After calculating the profit generated from each stock and the weight of stock, we generate the profit and loss by subtracting the short positions from the long positions. Repeating this process for each day and calculating the cumulative sum, we obtain a final profit and loss for our strategy generated by each model. \newline
Results and Further Analysis
1. Out-of-Sample Performance
The model predictions are assessed on the validation set. With a base rate of 49.9%, table 1 shows the misclassification rates and the top 1000 scores of the candidate model predictions. The misclassification rate captures the prediction error on the validation set, while the top 1000 score captures the success rate of the top 1000 predicted posterior probability. Figure 1 (left) shows the receiver operating characteristic curves of cross-sectional prediction using the same set of models. Figure 1 (right) shows the ROC result of the robustness check of the data and model performances on the in-period return predictions.
Model | Misclassification Rate | Top 1000 Rate |
---|---|---|
Logistic Lasso | 47.98% | 60.40% |
Linear Discriminant Analysis | 47.89% | 65.01% |
Quadratic Discriminant Analysis | 50.30% | 85.97% |
Random Forest | 48.21% | 54.05% |
XGBoost | 48.93% | 52.40% |
Table 1. metrics for classification models
With an almost 0% misclassification rate and ideal ROC curves, we can ensure that the constructed features have high explanatory power of in-period returns. However, the models do not generalize well, leaving us very different results from the deep learning framework of the original paper. All misclassification rates are not significantly different from the base rate; regarding the top 1000 rate, tree-based models (random forest and XGBoost) in fact have worse performance than more fundamental ones.
Figure 1: ROC curves for cross-sectional predictions (left) and in-period predictions (right) by each model
Zooming in, we find that the Quadratic Discriminant Analysis achieved a relatively high Top 1000 score despite its mediocre performance on other metrics.
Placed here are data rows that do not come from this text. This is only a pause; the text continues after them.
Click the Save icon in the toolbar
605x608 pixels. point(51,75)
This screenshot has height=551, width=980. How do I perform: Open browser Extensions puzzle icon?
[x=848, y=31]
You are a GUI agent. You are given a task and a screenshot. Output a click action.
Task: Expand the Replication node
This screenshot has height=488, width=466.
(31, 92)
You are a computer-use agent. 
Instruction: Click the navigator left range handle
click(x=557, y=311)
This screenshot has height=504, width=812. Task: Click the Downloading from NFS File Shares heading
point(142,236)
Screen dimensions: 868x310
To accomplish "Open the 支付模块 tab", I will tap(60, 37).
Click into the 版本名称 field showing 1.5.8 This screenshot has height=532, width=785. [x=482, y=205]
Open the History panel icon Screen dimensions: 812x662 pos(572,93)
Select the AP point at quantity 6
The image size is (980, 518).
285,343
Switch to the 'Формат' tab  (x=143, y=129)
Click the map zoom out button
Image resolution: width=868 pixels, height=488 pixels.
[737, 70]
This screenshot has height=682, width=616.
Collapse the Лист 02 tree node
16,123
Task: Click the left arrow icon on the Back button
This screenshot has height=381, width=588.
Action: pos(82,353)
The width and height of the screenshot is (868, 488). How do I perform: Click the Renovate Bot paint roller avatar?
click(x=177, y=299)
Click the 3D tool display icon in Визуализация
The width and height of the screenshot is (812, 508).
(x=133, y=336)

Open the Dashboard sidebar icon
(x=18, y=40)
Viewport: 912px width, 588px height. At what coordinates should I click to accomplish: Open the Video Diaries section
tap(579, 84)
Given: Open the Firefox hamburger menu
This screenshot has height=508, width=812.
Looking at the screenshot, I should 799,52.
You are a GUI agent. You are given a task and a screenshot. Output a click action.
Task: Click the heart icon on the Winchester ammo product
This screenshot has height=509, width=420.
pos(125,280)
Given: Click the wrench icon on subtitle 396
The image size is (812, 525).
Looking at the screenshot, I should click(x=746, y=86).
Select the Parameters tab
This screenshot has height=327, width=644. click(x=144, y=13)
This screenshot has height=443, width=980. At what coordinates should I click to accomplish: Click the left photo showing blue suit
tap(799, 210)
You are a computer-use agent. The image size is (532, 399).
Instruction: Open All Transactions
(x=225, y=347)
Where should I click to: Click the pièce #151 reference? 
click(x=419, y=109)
Figure 2 shows the predicted posterior probability distribution of the QDA model. The distribution signifies the fact that without an assumption of the class distributions, QDA is able to capture the tail probability relatively well, i.e. allocates higher posterior probabilities on edges and results in the high Top 1000 Sucess rate.
Figure 2. distribution of posterior probabilities by QDA model
2. WFA results
We re-examine the ROC curve, misclassification rate, and top 1000 score after applying WFA on random forest. The improvement is not significantly different from not applying WFA, but the results showed clearer patterns for further analysis.
Figure 3. distribution of posterior probabilities by Random Forest model
Figure 4. Partial Dependence Plots for features Momentum2 and Beta10
The posterior probability distribution plot showed that the random forest made a separation between two classes. The distribution of class 0’s posterior probability is shifted left.
The partial dependence plots (Figure 4) from random forest also showed some discovery. We picked a representative for each kind of feature, momentum, alpha, beta, and market return. Alpha had no contribution to the distinguishing process. But the classification showed threshold behaviors with respect to momentum, beta, and market return.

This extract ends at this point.